Spend less time worrying, more time doing. There are no guarantees in life, especially in parenthood. I learned this the hard way, when my twins spent five weeks in the NICU after they were born. I vowed that when I got them home, I'd never complain about the little stuff again. In short, be like your children. Each day starts new and fresh for them, full of possibility. Try your hardest each day, then move on.
Take a walk outside. Sit in the sun or listen to the rain hitting your umbrella. Give yourself treats occasionally, like flowers or chocolate, a new haircut, a nice perfume, or a spa weekend if you can swing it.
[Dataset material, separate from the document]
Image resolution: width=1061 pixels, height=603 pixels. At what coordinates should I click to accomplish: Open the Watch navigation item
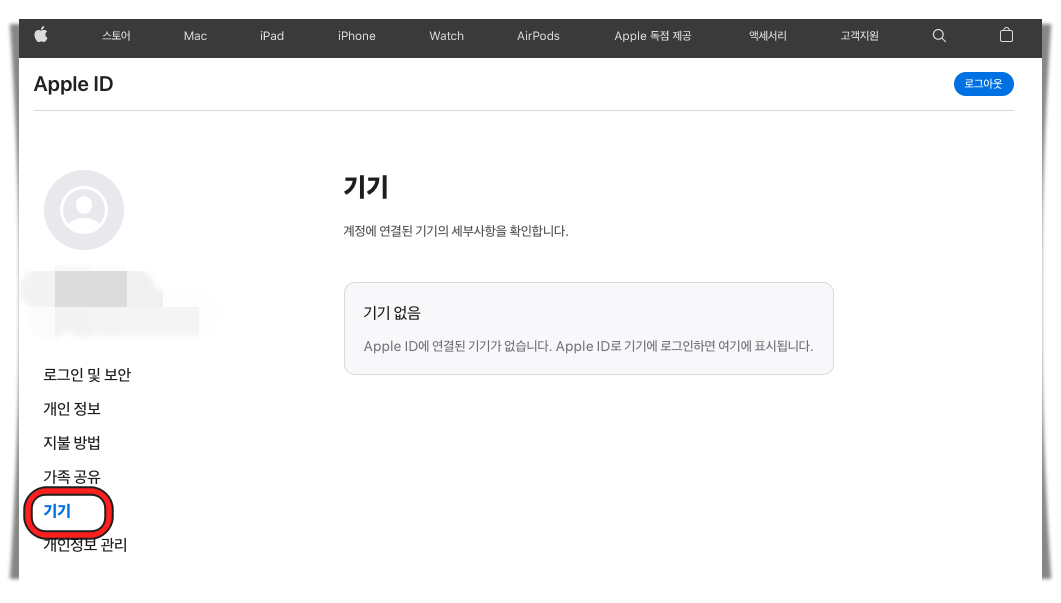(446, 36)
Lower your expectations -- of yourself and everyone around you -- then make time to celebrate the things you do accomplish.
Parenthood is the best work of our lives -- approach it as such. Be mentally strong, physically fit, and show up emotionally each day. If you value yourself and the work you do as a mom, others will too. Become involved in issues that affect parents and children and make sure your voice is heard. Making a difference starts with you.
Work if it makes you happy; stay home if that's your thing -- but don't make apologies for your decisions. Happy moms make happy families. If you're home and don't want to be, or vice versa, make a change. Be in charge of your emotional well-being.
I believe you can have everything, just not all at once. There are seasons in our lives, and mothering children is one of them. Who would want it any other way?
I'm reminded of a quote I first heard in an eastern religions class: "The entire world exists in your own backyard." At the time the notion puzzled me. There was nothing in my backyard but a garbage can and a broken hibachi. But playing with my children on this bright spring day, one toddler falling after another in a loosely defined game of tag, my older boy studying a blade of grass, I get it. I am seeing my children. They are glowing. I am seeing myself, glowing. I am seeing all of us, living, loving, laughing in the mid-morning sunlight, and I get it, finally. Everything I need to know about life is right in front of me. All I have to do is pay attention.
Jennifer Graf Groneberg lives and writes on a hilltop at the end of a twisty gravel road in the mountains of northwest Montana with her three sons and husband, who is also a writer. They are all bioluminescent.